Ty was so much more than just the founder of the revived club; he was its most active member by a wide margin.  Many F&M students may recall Ty’s presence during their freshmen move-in, providing a friendly face and refreshing snow cones.  He attended every monthly Harbaugh luncheon--most held in the Old Main boardroom--and each of the formal dinners.  Driving up for events in a large truck, often accompanied by his wife Liz, he provided the tables, chairs, and everything else needed for a successful event (including that snow cone machine) all from his own rental business!  A tireless advocate for the organization that he revived, his campaigning efforts with the F&M administration were directly responsible for the college providing the use of a “new” clubhouse at 611 College Ave for student members. 

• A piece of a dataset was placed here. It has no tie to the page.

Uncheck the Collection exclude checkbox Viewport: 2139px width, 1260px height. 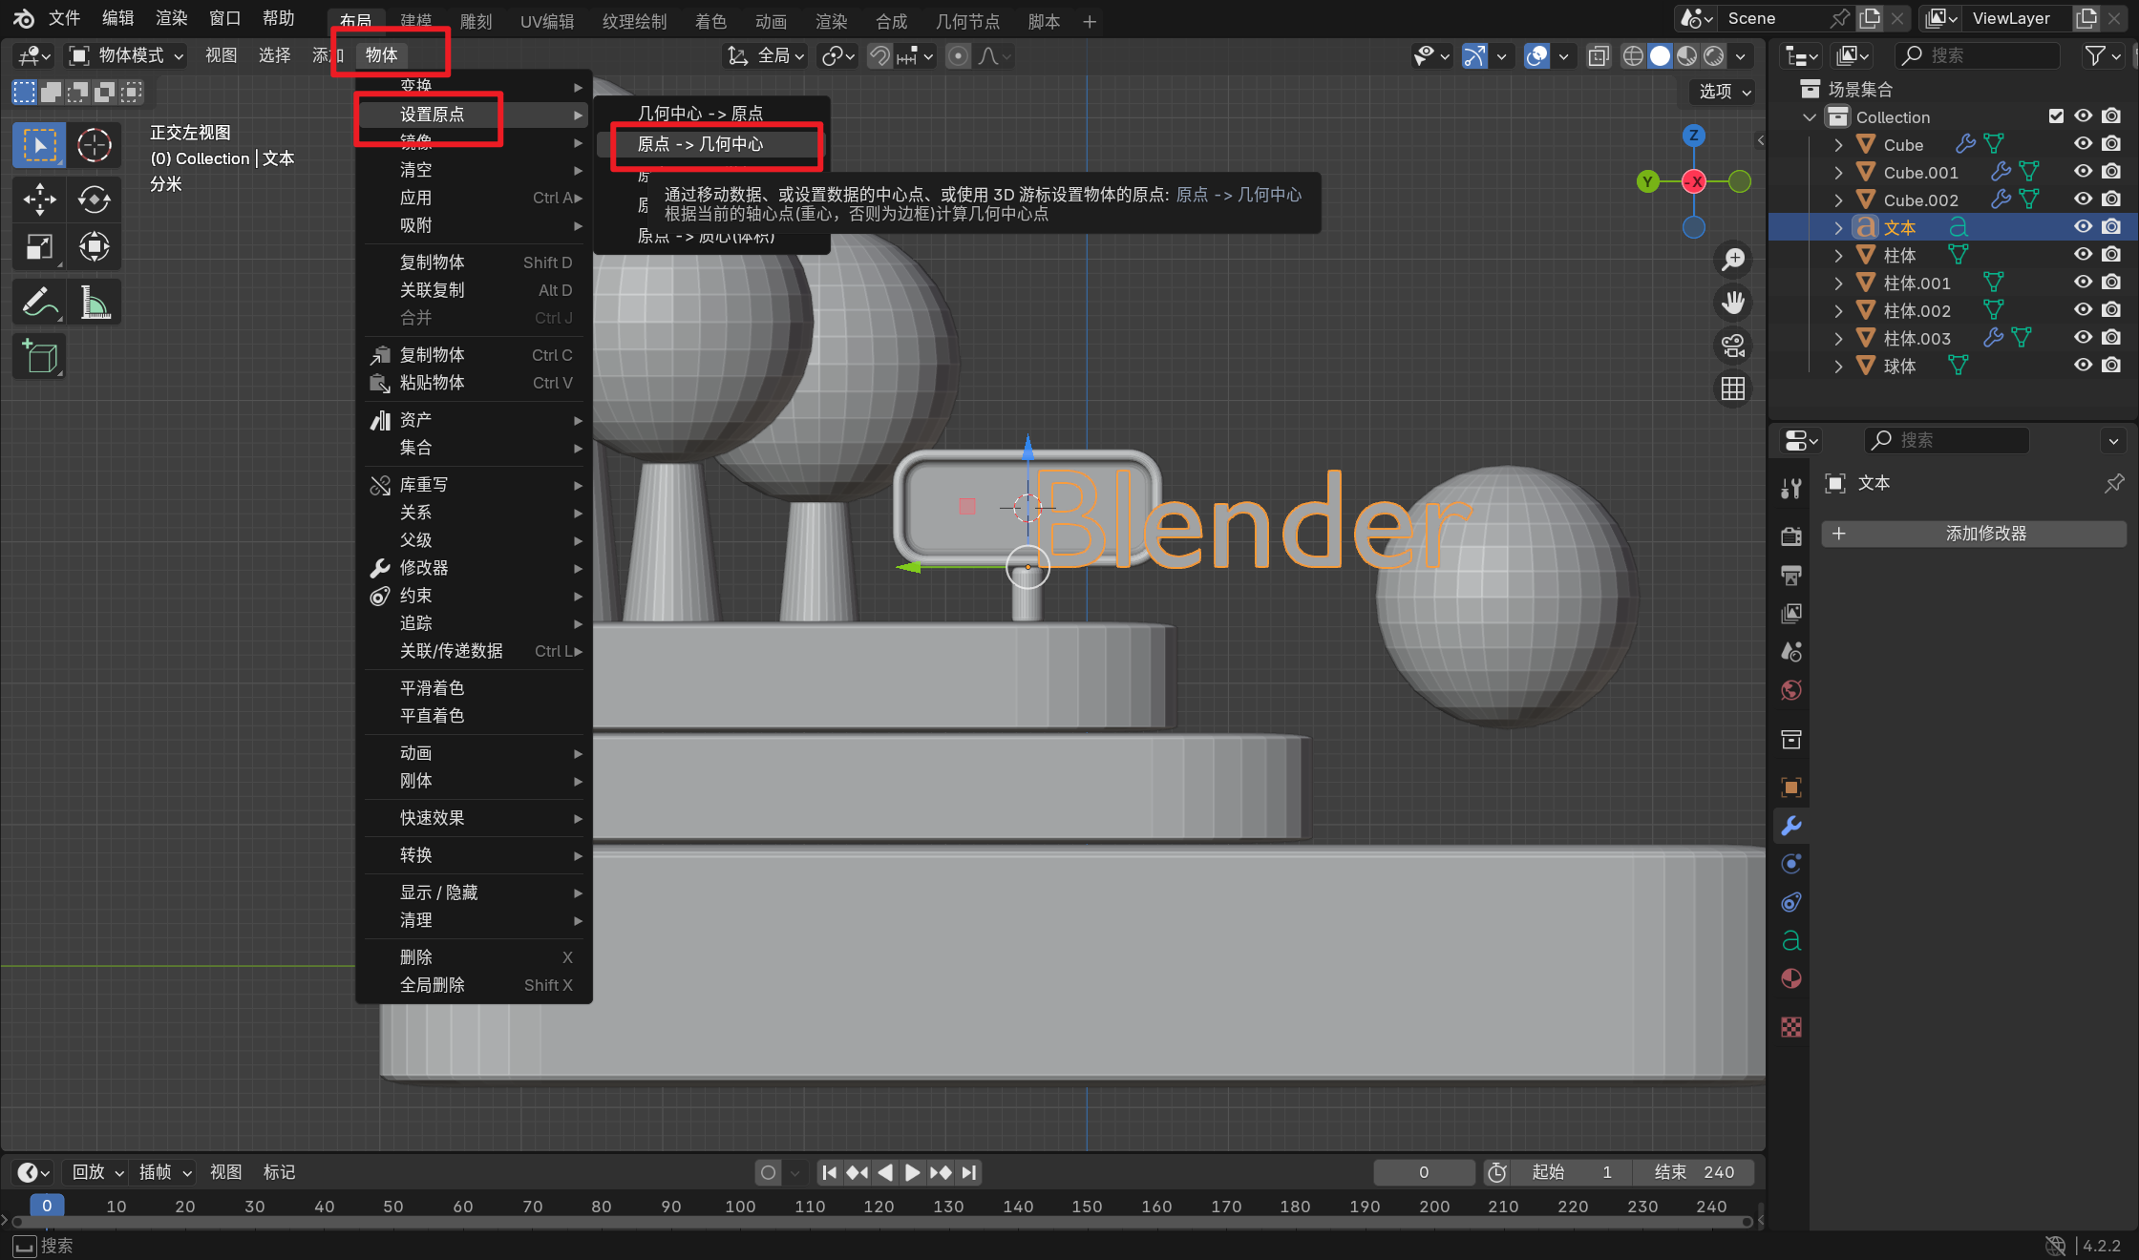click(x=2056, y=116)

As the Harbaugh Club grew and thrived over the years, Ty’s happiness and pride in the organization were more than evident.  Every member Ty welcomed into this century-old organization can tell you the story about how he welcomed them into the Club.  Ty embodied Harbaugh’s core values--Love, Honor, and Loyalty--values he strove to install in each of us.  And as he would never let you forget, Ty was also a proud Lambda Chi man, and would often invoke their motto: “naught without labor.”  It is in this spirit and in Ty Brooke’s memory that the Harbaugh Club commits to continuing his legacy.